- Brief: Please print exactly the lines from the one containing "Instruction: Add Toyo Observe tire to cart" through the last line of the records, and only those. Leave out any pictures.

- Input data:
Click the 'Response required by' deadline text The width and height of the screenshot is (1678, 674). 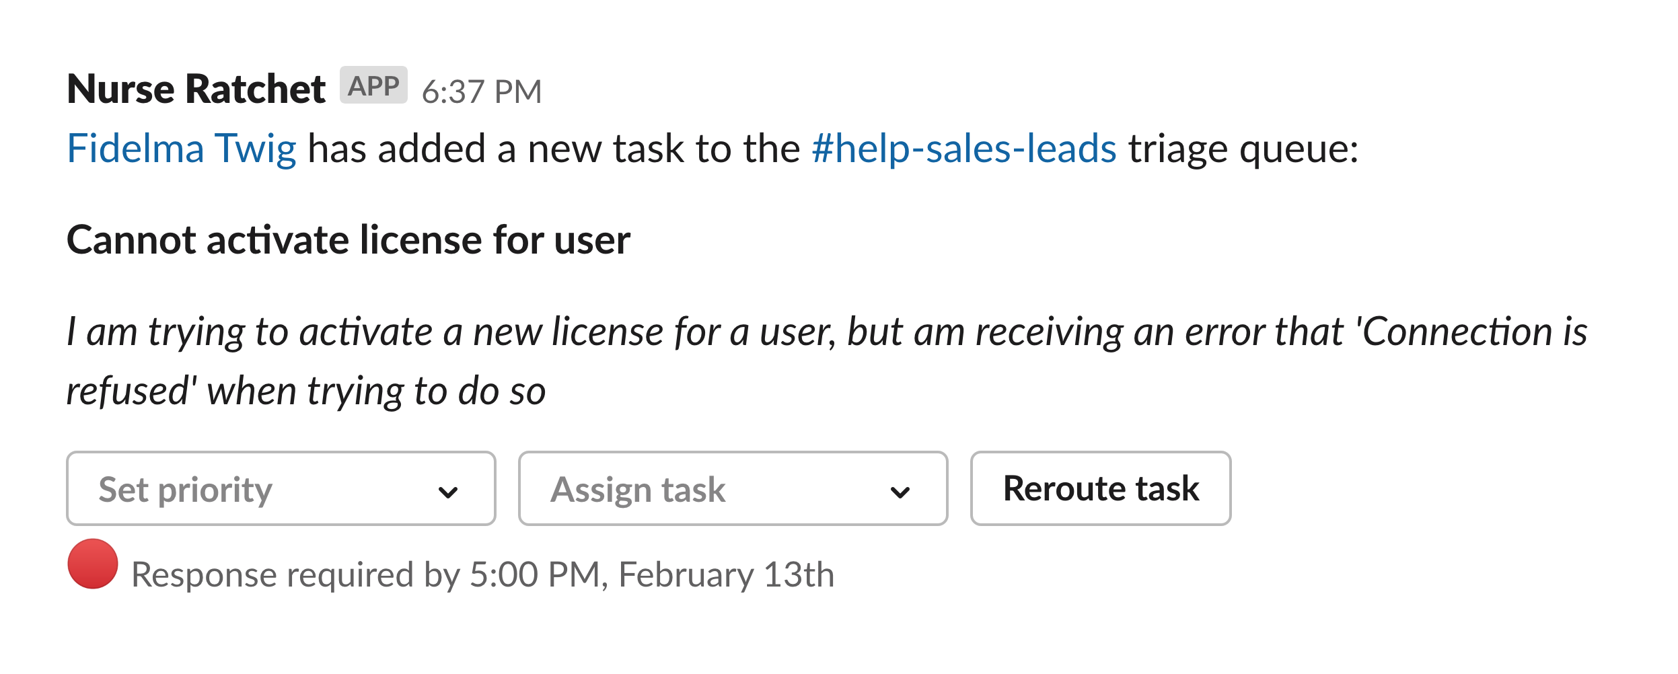pos(296,575)
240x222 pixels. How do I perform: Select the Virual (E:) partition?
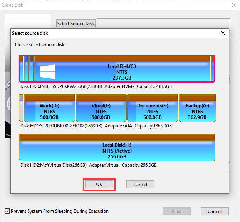[101, 111]
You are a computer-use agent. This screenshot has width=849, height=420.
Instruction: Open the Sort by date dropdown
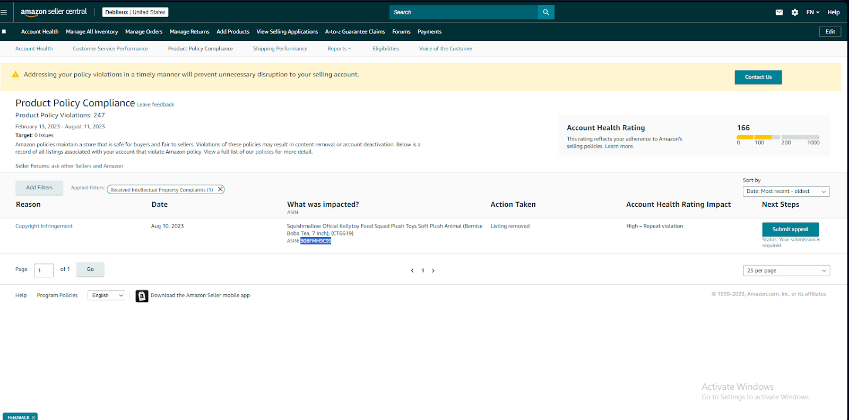[786, 191]
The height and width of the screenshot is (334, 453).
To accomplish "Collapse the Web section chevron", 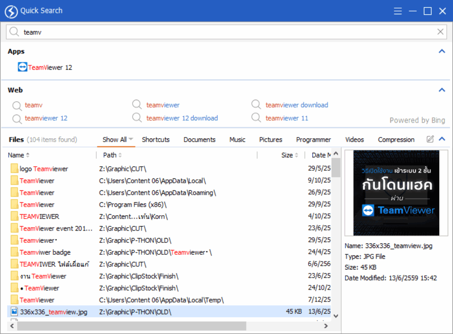I will coord(442,90).
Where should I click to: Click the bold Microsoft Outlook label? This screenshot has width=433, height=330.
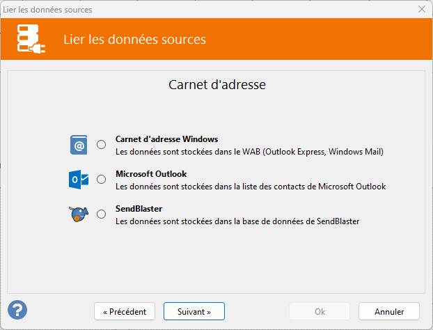(151, 173)
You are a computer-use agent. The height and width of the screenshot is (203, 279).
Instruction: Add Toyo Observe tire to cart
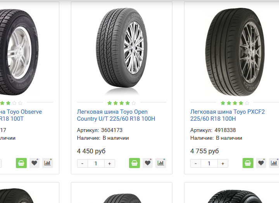21,163
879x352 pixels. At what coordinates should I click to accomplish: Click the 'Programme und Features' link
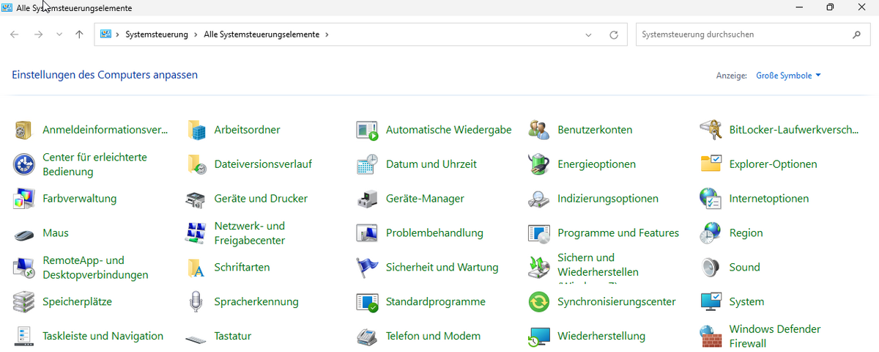click(x=617, y=233)
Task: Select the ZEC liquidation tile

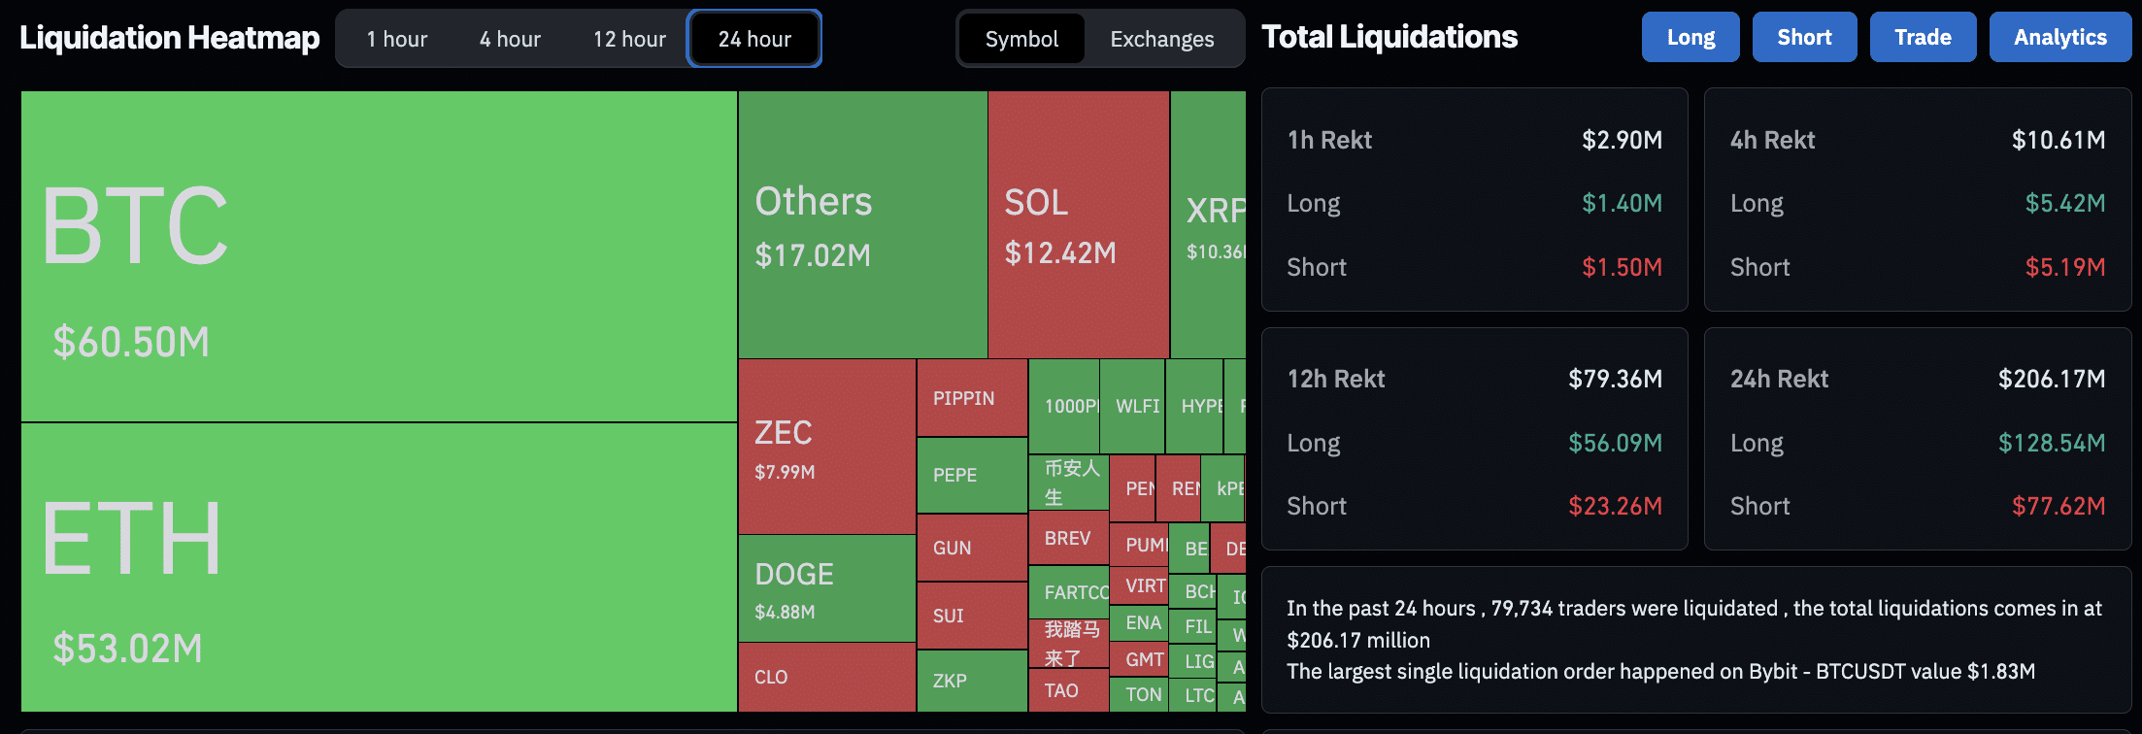Action: (x=825, y=447)
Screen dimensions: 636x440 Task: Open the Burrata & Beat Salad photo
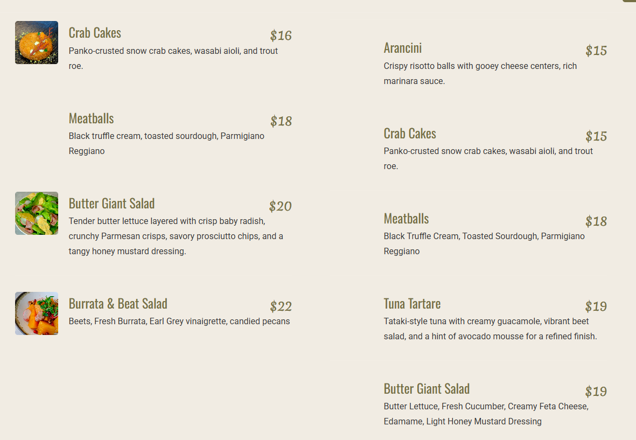point(37,313)
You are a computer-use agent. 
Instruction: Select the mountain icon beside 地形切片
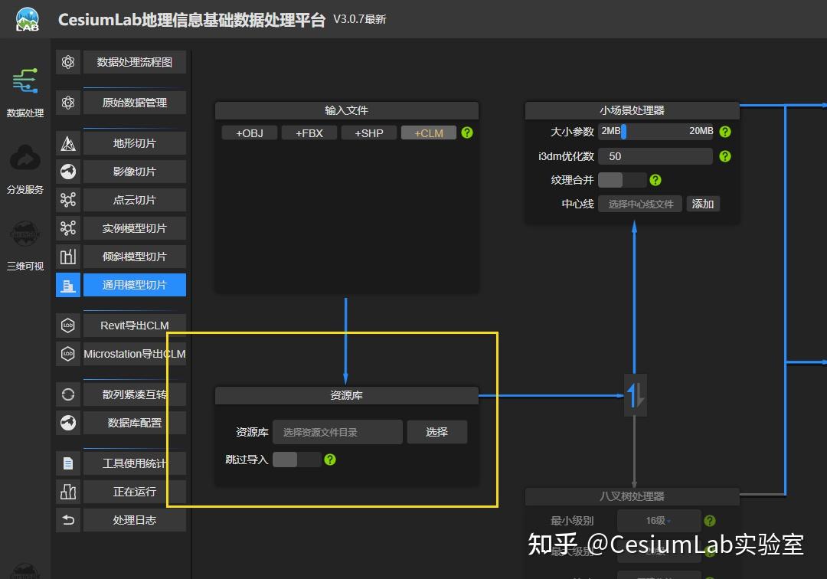tap(67, 142)
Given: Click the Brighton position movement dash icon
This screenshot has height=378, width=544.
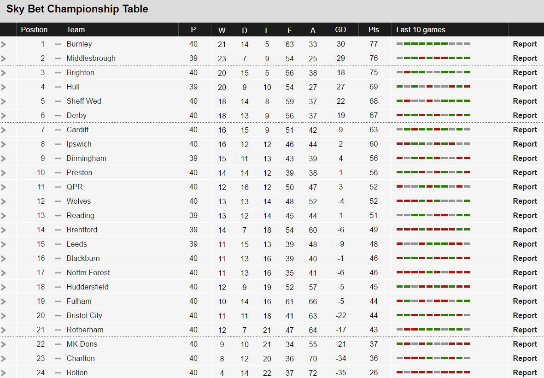Looking at the screenshot, I should pyautogui.click(x=58, y=73).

- Answer to the problem:
Instruction: Add Toyo Observe tire to cart
21,163
879x352 pixels. At what coordinates should I click to accomplish: Click the 'Programme und Features' link
click(x=617, y=233)
Task: Select the ZEC liquidation tile

Action: (x=825, y=447)
Screen dimensions: 636x440 Task: Open the Burrata & Beat Salad photo
point(37,313)
You are a computer-use agent. 
Instruction: Select the mountain icon beside 地形切片
tap(67, 142)
Given: Click the Brighton position movement dash icon
This screenshot has height=378, width=544.
Looking at the screenshot, I should pyautogui.click(x=58, y=73).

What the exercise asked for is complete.